___ Given entries ___

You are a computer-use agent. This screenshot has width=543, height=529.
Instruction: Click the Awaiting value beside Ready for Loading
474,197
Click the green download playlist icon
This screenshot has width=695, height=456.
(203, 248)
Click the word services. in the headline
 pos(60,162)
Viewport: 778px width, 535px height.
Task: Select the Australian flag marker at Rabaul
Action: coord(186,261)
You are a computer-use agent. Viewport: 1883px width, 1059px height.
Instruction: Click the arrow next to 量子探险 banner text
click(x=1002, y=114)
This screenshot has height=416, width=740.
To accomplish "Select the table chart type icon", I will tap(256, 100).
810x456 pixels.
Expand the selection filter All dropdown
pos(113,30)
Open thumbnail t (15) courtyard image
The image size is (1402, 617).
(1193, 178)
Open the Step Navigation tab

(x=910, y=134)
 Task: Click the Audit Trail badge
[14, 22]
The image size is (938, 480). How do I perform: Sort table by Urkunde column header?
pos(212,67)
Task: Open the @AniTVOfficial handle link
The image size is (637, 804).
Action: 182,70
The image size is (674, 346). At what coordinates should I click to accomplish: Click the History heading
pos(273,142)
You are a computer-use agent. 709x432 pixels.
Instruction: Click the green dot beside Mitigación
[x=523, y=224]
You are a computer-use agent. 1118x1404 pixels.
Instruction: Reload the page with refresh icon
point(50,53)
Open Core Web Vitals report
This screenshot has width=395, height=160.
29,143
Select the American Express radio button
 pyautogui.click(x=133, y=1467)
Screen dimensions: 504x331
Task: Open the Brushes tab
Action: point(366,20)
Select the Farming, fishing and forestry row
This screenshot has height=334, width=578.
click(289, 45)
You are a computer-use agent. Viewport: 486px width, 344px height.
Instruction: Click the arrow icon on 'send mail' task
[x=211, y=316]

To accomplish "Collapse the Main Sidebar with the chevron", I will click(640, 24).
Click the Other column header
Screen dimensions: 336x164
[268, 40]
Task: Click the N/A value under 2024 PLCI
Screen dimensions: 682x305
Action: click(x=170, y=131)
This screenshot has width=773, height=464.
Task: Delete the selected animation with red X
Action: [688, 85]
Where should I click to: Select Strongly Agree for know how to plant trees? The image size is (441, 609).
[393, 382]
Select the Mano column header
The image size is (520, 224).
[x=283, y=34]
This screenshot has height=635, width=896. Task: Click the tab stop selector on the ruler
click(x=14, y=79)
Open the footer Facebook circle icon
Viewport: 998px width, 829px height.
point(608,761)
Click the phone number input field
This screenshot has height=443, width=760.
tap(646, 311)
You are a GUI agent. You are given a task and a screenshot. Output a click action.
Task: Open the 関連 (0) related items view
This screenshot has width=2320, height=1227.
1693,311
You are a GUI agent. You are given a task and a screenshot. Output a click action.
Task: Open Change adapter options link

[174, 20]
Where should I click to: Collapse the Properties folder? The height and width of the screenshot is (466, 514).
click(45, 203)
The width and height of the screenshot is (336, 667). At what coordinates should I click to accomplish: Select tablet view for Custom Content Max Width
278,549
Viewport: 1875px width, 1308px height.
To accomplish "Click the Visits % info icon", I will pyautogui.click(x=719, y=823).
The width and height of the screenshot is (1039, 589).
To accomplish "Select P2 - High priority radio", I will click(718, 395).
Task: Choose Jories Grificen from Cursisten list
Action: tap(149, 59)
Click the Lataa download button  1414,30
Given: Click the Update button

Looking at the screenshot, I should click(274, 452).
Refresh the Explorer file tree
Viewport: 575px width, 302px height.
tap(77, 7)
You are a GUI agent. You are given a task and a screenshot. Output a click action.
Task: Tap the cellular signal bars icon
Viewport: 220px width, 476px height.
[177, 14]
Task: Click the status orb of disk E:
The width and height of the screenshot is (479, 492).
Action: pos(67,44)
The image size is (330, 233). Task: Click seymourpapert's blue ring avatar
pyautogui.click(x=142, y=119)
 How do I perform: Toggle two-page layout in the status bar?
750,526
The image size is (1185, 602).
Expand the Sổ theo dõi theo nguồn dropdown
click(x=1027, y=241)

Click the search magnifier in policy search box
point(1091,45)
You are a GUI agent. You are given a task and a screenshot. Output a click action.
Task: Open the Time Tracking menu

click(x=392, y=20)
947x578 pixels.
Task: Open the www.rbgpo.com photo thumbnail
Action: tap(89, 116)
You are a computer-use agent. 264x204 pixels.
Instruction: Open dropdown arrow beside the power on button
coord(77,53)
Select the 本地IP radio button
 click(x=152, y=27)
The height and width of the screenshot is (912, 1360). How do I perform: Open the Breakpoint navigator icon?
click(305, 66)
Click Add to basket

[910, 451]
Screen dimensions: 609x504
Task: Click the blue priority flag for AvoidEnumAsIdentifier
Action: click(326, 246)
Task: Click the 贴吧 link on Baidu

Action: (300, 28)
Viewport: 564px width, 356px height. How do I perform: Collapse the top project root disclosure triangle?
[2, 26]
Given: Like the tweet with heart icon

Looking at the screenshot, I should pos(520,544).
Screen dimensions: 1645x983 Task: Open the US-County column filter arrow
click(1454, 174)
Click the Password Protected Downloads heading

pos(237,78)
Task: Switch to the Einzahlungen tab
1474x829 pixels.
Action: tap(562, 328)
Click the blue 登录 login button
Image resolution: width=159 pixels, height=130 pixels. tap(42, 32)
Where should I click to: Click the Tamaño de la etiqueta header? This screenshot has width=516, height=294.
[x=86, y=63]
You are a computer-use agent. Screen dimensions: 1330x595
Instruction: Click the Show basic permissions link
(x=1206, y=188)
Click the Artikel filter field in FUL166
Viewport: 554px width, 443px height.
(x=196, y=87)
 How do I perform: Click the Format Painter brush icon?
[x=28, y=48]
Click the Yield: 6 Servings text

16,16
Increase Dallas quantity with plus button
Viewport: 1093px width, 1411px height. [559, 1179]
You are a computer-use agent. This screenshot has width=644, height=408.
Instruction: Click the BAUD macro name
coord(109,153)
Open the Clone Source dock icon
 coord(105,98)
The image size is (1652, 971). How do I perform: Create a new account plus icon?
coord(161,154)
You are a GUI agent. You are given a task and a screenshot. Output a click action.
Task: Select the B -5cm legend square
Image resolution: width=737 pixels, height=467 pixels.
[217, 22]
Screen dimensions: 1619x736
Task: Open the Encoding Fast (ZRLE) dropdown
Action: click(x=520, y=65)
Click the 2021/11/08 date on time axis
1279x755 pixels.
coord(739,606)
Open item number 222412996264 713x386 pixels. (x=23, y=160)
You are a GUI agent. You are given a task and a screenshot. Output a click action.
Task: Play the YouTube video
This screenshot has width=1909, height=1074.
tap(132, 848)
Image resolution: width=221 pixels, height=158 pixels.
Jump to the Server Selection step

___

* **Directions**: Write the lines from the start through the line containing "Action: coord(186,261)" as a numbered list, leaving out any blank lines.

* **Result of the task**:
1. You are a computer-use agent. This screenshot has width=543, height=529.
2. Instruction: Click the Awaiting value beside Ready for Loading
3. 474,197
4. Click the green download playlist icon
5. This screenshot has width=695, height=456.
6. (203, 248)
7. Click the word services. in the headline
8.  pos(60,162)
9. Viewport: 778px width, 535px height.
10. Task: Select the Australian flag marker at Rabaul
11. Action: coord(186,261)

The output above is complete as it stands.